4. Decision Process (RFC)
All non-trivial changes MUST go through RFC.
4.1 RFC Lifecycle
- Draft: problem, proposal, alternatives, migration impact.
- Review: open feedback period.
- Decision:
Accepted,Rejected, orDeferred. - Spec Merge: normative documents updated.
- Implementation: only after spec merge.
- Conformance: tests and diagnostics updated before release.
4.2 Fast-Track
Fast-track is allowed only for:
- critical correctness fixes,
- security/capability violations,
- deterministic behavior regressions.
Fast-track changes still require post-merge RFC backfill.
5. Version Domains
PBS versioning is separated by domain to avoid ambiguity.
- Language Version (
pbs_lang): syntax + semantics. - Profile Version (
pbs_profile): profile-specific surface (Core/Game). - Stdlib Version (
pbs_stdlib): standard library contract. - Compatibility Policy Version (
pbs_compat): evolution/deprecation policy text.

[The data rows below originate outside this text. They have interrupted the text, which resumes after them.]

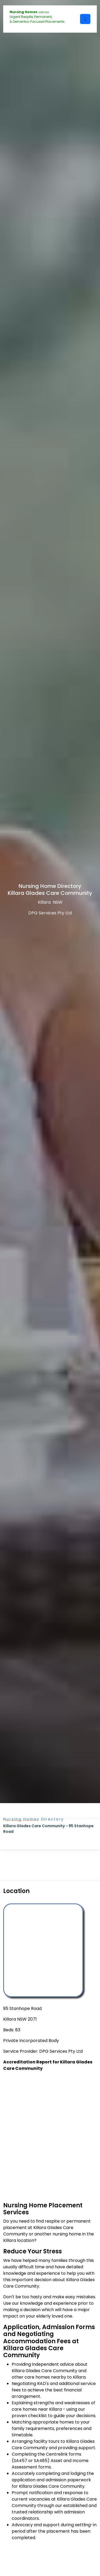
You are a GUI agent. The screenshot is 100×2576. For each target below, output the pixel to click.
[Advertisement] (50, 2130)
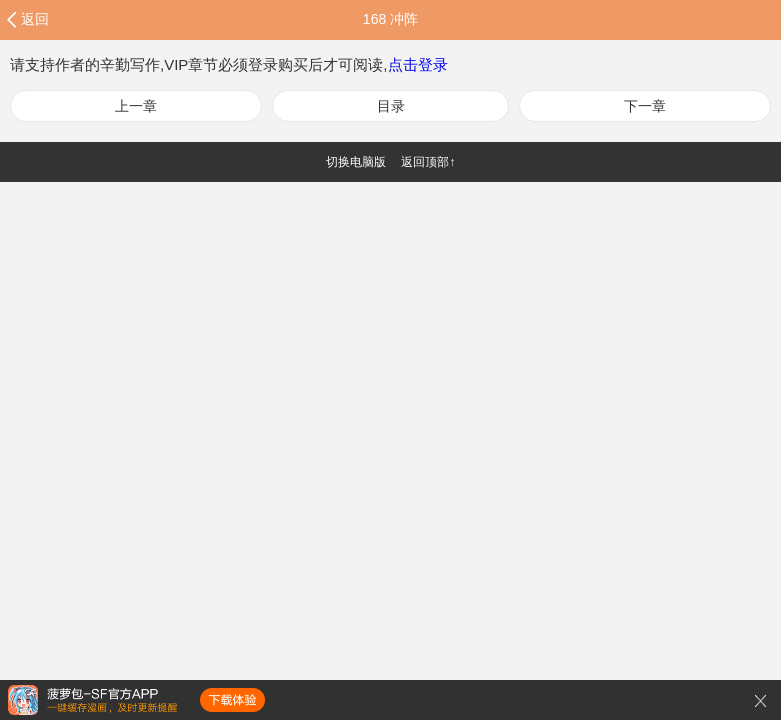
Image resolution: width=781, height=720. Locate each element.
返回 (35, 19)
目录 (391, 106)
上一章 (136, 106)
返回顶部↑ (428, 162)
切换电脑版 (356, 162)
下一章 (645, 106)
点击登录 (418, 64)
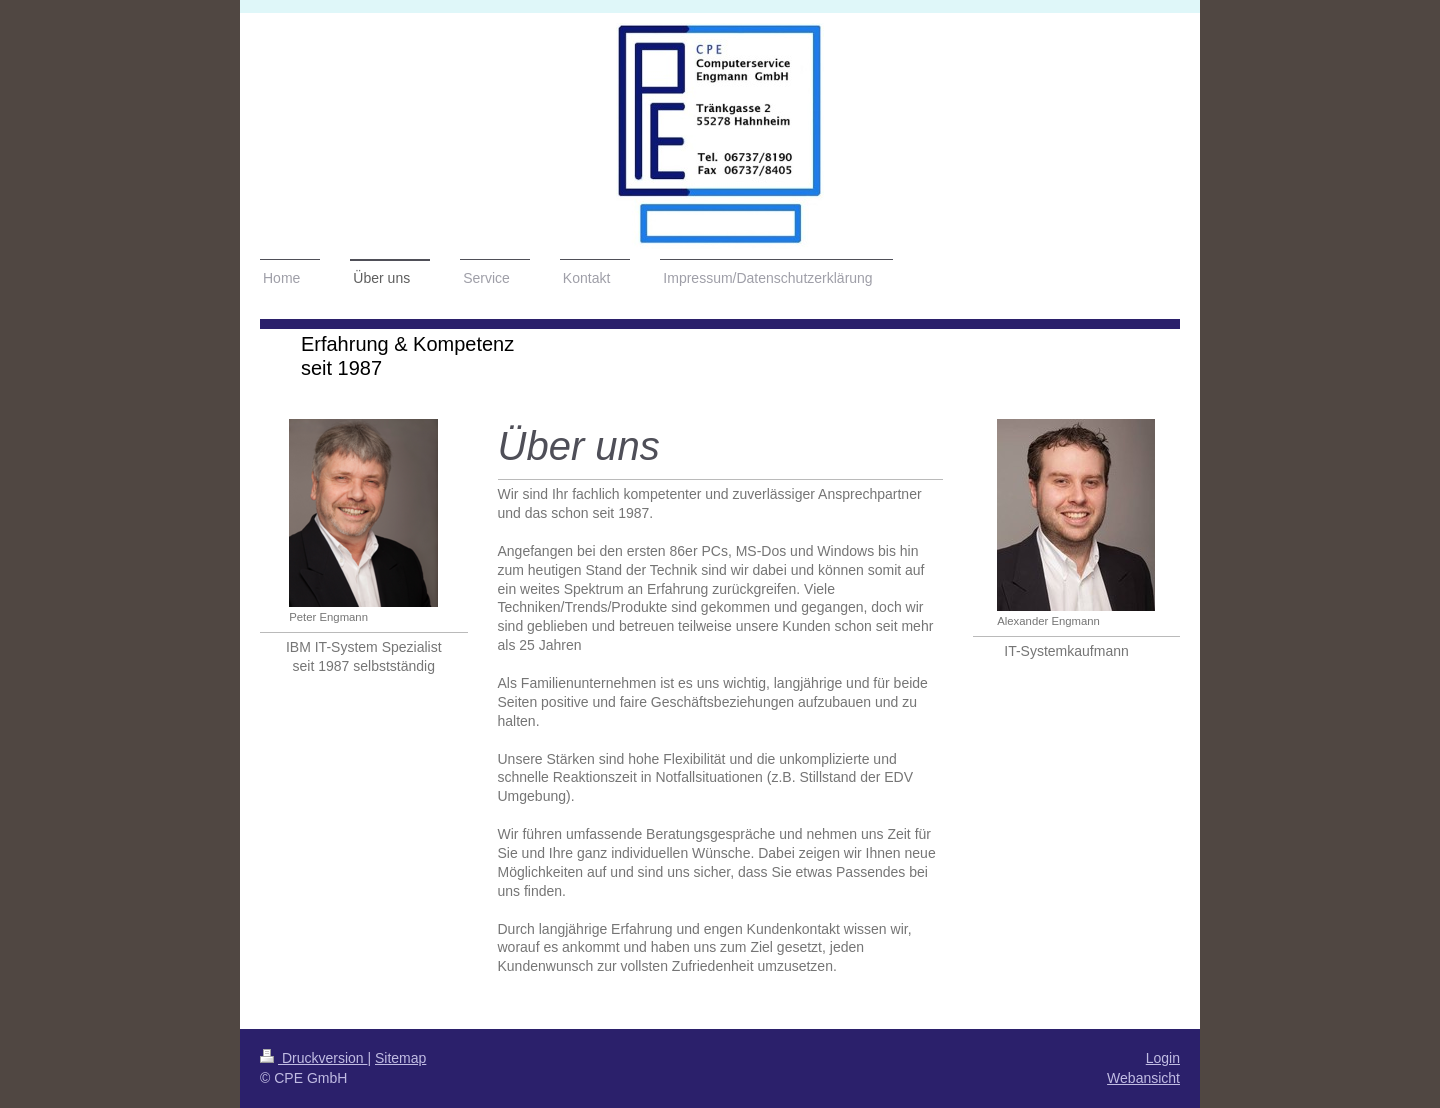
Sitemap (400, 1058)
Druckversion (313, 1058)
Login (1163, 1058)
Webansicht (1143, 1078)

Host primitives remain versioned by canonical identity (module, name, version).
Direct declaration of canonical host primitive bindings is reserved to SDK/toolchain-managed declare host surfaces, not ordinary user-authored PBS modules.
User-facing PBS and stdlib APIs over host primitives MAY evolve independently from those bindings as long as canonical host identity, capability policy, and compatibility commitments remain preserved.
6. Versioning Scheme
Each domain uses semantic versioning:
MAJOR: incompatible changes.MINOR: backward-compatible additions.PATCH: clarifications/fixes with no intended behavior break.
7. Change Classification
7.1 Patch Changes
- wording fixes,
- unambiguous typo corrections,
- diagnostics wording adjustments without code/behavior contract changes.
7.2 Minor Changes
- additive syntax behind explicit profile gates,
- new stdlib APIs,
- new host primitive versions added without removing old supported versions.
7.3 Major Changes
- behavior changes that can alter valid program outcomes,
- removal of previously supported constructs,
- incompatible type or resolution rule changes.
8. Compatibility Rules
- Supported old versions MUST continue to compile/link/run as declared by the compatibility window.
- A release MUST publish a compatibility matrix for language/profile/stdlib domains.
- Toolchains MUST reject unsupported targets deterministically with explicit diagnostics.
9. Deprecation and Removal Policy
Deprecation stages:
- Introduce deprecation notice in specs and tooling.
- Keep feature functional during declared support window.
- Remove only in a subsequent major version.
Every deprecation MUST include:
- replacement path,
- migration notes,
- timeline (first deprecated version, last supported version, removal version).
10. Release Requirements
Before any version release:
- Specs for changed domains are updated.
- Changelog is published with change classification.
- Conformance suite is updated and passing.
- Compatibility matrix is published.
- Migration guide is provided for any major-impact changes.
11. Documentation Contract
Every accepted change MUST update, when relevant:
- normative spec sections,
- examples,
- diagnostics documentation,
- conformance tests,
- compatibility matrix/changelog.
12. Conflict Resolution
When maintainers disagree, the tie-breaker is:
- determinism and compatibility,
- clarity for beginners,
- implementation feasibility and tooling stability.
13. Non-Goals
- Replacing runtime authority with governance-only decisions.
- Defining subsystem-specific API semantics in this document.
- Granting implementation behavior override over normative specs.